Advanced

Custom Metric

SIMBSIG allows custom distance metrics to be used during similarity searches.

General Interface

These distance metrics should follow this interface:

def custom_metric(x1, x2, feature_weights=None, metric_params=None):
    """Generic pairwise distance function
    Parameters:

    :parameter x1: torch.tensor of dimension (n_samples, n_features)
    :parameter x2: torch.tensor of dimension (m_samples, n_features)
    :parameter feature_weights: torch.tensor of dimension (n_features,)
    :parameter metric_params: can be any parameter which which is handed over to the SIMBSIG neighbors module
    as metric_params

    Returns:

    :return dist_mat: numpy.array of dimension (n_samples, m_samples)

    Notice that n_samples does not have to be equal to m_samples. However, both n_features have to match.
    If GPU is available and a SIMBSIG neighbors module (NearestNeighbors, KNeighborsClassifier, KNeighborsRegressor,
    RadiusNeighborsClassifier, RadiusNeighborsRegressor) is instantiated with device=='gpu', x1 and x2 will
    be handed over to custom_metric the GPU.
    """

    # 1. Compute pairwise distances between points in x1 and x2 using torch.tensor operations for GPU acceleration
    # If the GPU acceleration speedup is not required, moving x1 and x2 off the gpu and using for example
    # np.array operations is possible. Optionally, feature weights can be used.

    # dist_mat = some_operations(x1, x2)

    # 2. Move the result off of the tensor, and convert to numpy.array
    # dist_mat = dist_mat.cpu().numpy

    # 3. return the dist_mat
    # return dist_mat
    pass

Example

As an example, we show how the 1 - rbf-kernel similarity could be used as custom distance metric for kernelised simliarity searches. To use this for example in NearestNeighbors, the class instantiation should include sigma as key in a dictionary passed to metric_params:

nn_simbsig = NearestNeighbors(n_neighbors=n_neighbors, metric=custom_rbf_metric, metric_params={'sigma':2})

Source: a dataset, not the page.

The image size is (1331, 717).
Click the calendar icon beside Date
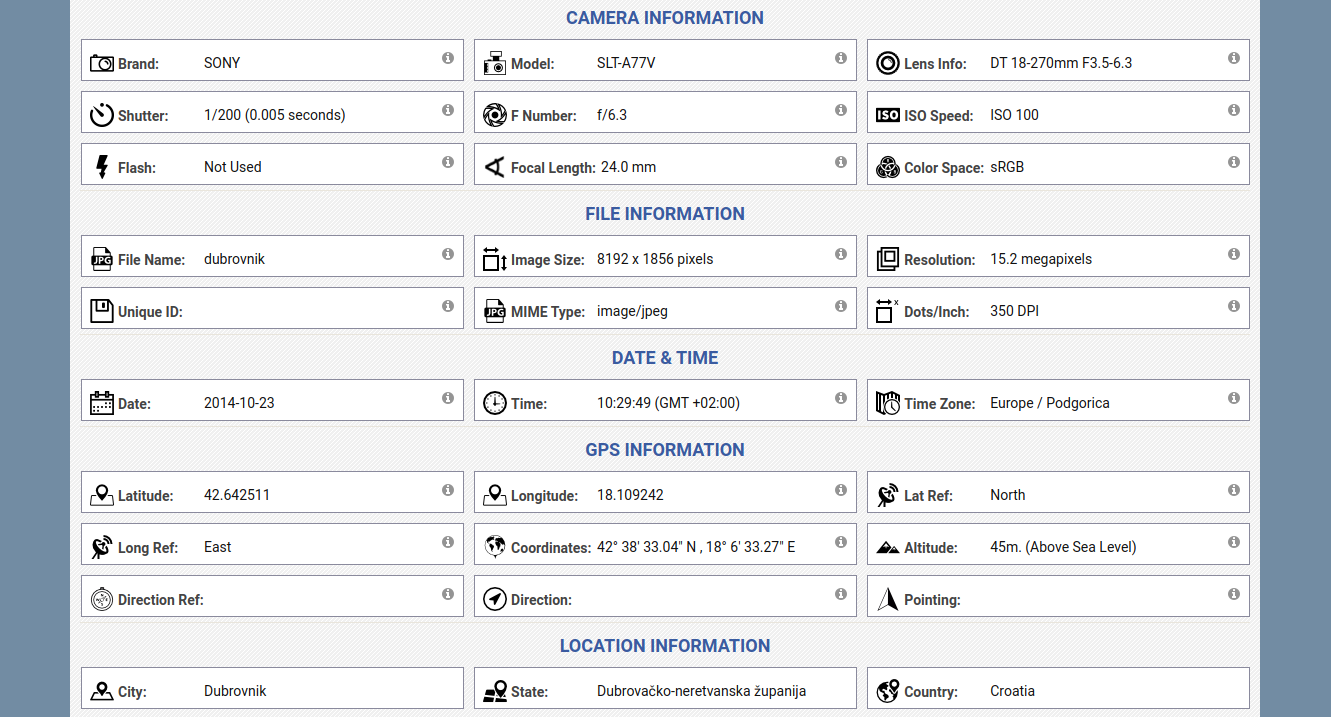(102, 403)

With the following example custom metric:

def custom_rbf_metric(x1, x2, p=None, feature_weights=None, sigma=None):
        """Example pairwise distance function
        Parameters:

        :parameter x1: torch.tensor of dimension (n_samples, n_features)
        :parameter x2: torch.tensor of dimension (m_samples, n_features)
        :parameter feature_weights: torch.tensor of dimension (n_features,)
        :parameter sigma: passed as metric_params={'sigma':int} in constructor. any custom parameter name may be
        chosen.

        Returns:

        :return dist_mat: numpy.array of dimension (n_samples, m_samples)

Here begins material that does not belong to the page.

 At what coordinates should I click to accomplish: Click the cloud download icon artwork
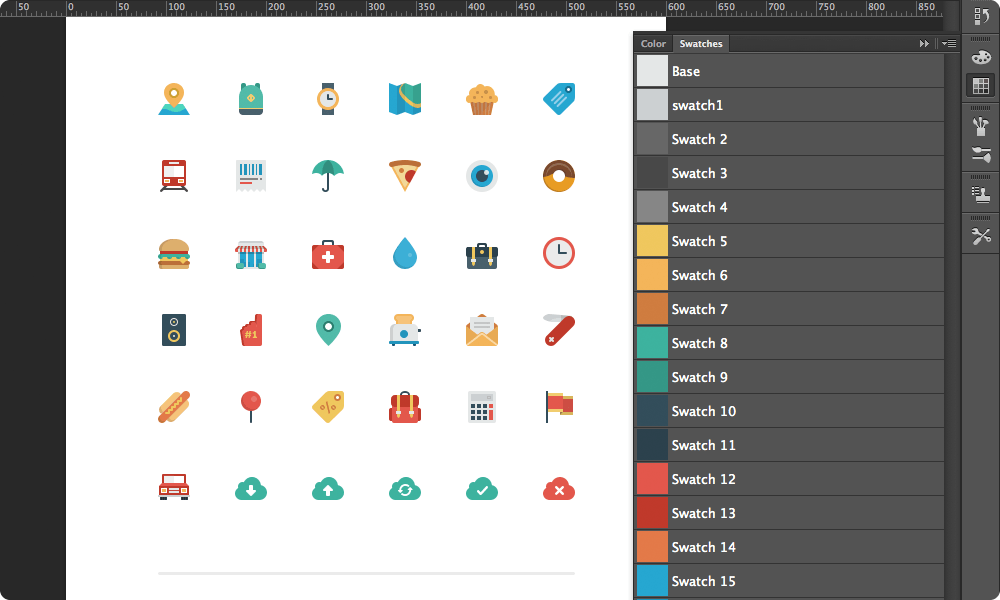click(x=251, y=489)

        Notice that n_samples does not have to be equal to m_samples. However, both n_features have to match.
        If GPU is available and a simbsig neighbors module (NearestNeighbors, KNeighborsClassifier, KNeighborsRegressor,
        RadiusNeighborsClassifier, RadiusNeighborsRegressor) is instantiated with device=='gpu', x1 and x2 will
        be handed over to custom_metric the GPU.

        """

        # 1. Compute pairwise distances between points in x1 and x2 using torch.tensor operations for GPU acceleration
        # If the GPU acceleration speedup is not required, moving x1 and x2 off the gpu and using for example
        # np.array operations is possible. Optionally, feature weights can be used.

        # First step: compute pairwise euclidean distances
        euclidean_dist_mat = torch.pow(torch.cdist(x1, x2, 2), 2)

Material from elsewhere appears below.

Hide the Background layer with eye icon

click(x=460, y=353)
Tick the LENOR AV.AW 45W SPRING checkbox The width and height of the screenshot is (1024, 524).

        # Second step: exp(-euclidean_distance/sigma)
        rbf_pairwise = torch.exp(-euclidean_dist_mat / sigma)
        # dist_mat = 1 - rbf_pairwise
        dist_mat = 1 - rbf_pairwise

        # 2. Move the result off of the tensor, and convert to numpy.array
        dist_mat = dist_mat.cpu().numpy()

        # 3. return the dist_mat
        return dist_mat